Animals Attacks
Ilsa killed2 Photo courtesy/Edith Bissell

Edith Bissell's dog, Ilsa, was viciously attacked by a pair of free-running pit bulls before dawn Friday morning in Spring Garden. The Lab mix, named after the female lead in the classic movie "Casablanca," was so badly injured that she had to be euthanized.

December 17, 2016

Deadly dog attack in Fairmount, owner says one animal in custody

'We’re all nervous in the neighborhood'

Out of the pre-dawn dark of Friday morning, a pair of roaming pit bull-type dogs made a beeline for Ilsa, a Lab/beagle mix walking the Fairmount neighborhood with owner Edith Bissell.

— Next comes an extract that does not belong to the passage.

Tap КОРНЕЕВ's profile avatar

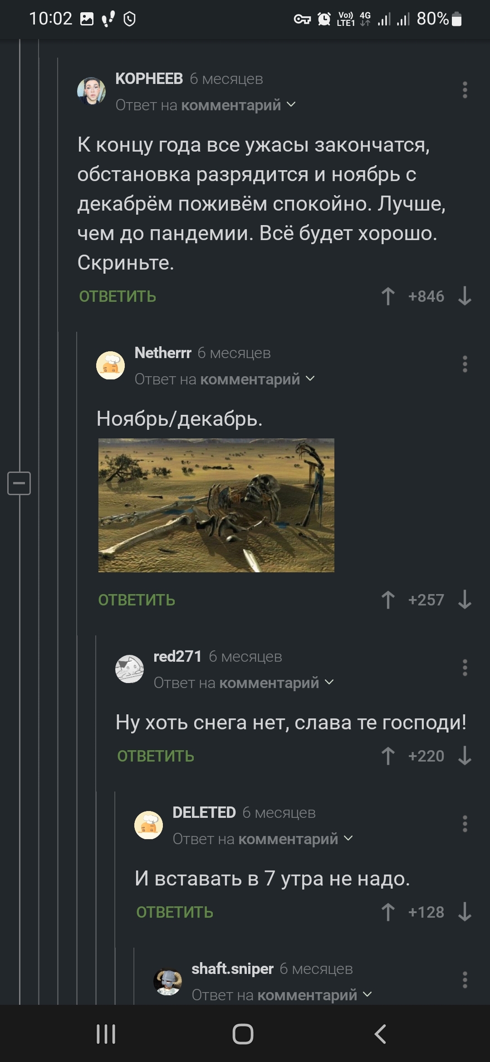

Bissell, whose dog could not be saved due to multiple severe mortal wounds to its neck and face, froze for a moment as the pair pounced on her 45-pound dog, viciously biting her smaller animal.

On a short leash, the deadly attack happened just feet from Bissell at 23rd Street and Fairmount Avenue, in front of a Sunoco station.

Bissell and Ilsa, named for a favorite character in the movie “Casablanca,” had never encountered the two dogs – both tan colored, muscular and broad-chested – during their routine 5:30 a.m. walks.

“These were fighting dogs. No question. They had no sociability. They were programmed to fight. Whoever trained them should go to jail,” she said Saturday morning.

Bissell, 43, was deeply shaken by the loss of a pet she’s had for six years and the belated realization that she too could have been attacked.

A freelance medical writer and editor who lives near the scene of the attack, Bissell said she began screaming, “Someone come get these dogs! I was screaming like crazy.”

NoneThom Carroll/PhillyVoice

Blood stains the sidewalk in front of the Sunoco gas station at 23rd Street and Fairmount Avenue, where two loose dogs pit bulls attacked another dog on Friday, December 16, 2016.


Several people came to aid Bissell and her dog, but to no avail.

A 911 call was made. 

A good Samaritan in an SUV drove at the attacking dogs, scaring one off.

Someone from the nearby gas station beat the remaining dog with a plastic bat, eventually running it off.

The good Samaritan loaded Ilsa, who was bleeding profusely, into his SUV.

A responding Philly police officer escorted the SUV to Penn Vet's Ryan Hospital in University City, arriving in fewer than 10 minutes from the time Ilsa was placed into the vehicle.

Within 30 minutes Bissell was told that the cost to simply stabilize her dog would run about $10,000 – and even with that there would be no guarantee of her surviving for even 48 hours.

And even if -- a big if -- Ilsa pulled through the first two days, there would be additional bills to repair the extensive damage she had suffered.

Bissell, who momentarily considered selling her house to pay the staggering vet bill, made the hard choice to put her beloved pet down.

Bissell, who had grown up with dogs, said Ilsa was the first dog she had gotten after buying a home and slowing down her travel schedule.

The Lab mix, who was eight years old, was a rescue which came from the Francisvale Home for Smaller Animals in Radnor, said Bissell.

Beaten by a previous owner, Ilsa remained a bit skittish and was not inclined to play with other dogs, her owner recalled.

“But once she got to know you, she wanted to cuddle up. She was really loving with children. My nephew was all over her, pulling her ears.

“In some ways she was like a cat. I swear she purred sometimes,” remembered Bissell.

While some of the shock has worn off, Bissell’s apprehension has increased, realizing she too could have been badly bitten.

Bissell said a contact with Animal Care and Control Team of Philadelphia told her last night that a pit bull had last night been captured near the scene.

But she said she was told there was no way of confirming if it was one of the attacking dogs.

ACCT could not be reached for comment or additional details Saturday.

“We’re all nervous in the neighborhood,” said Bissell.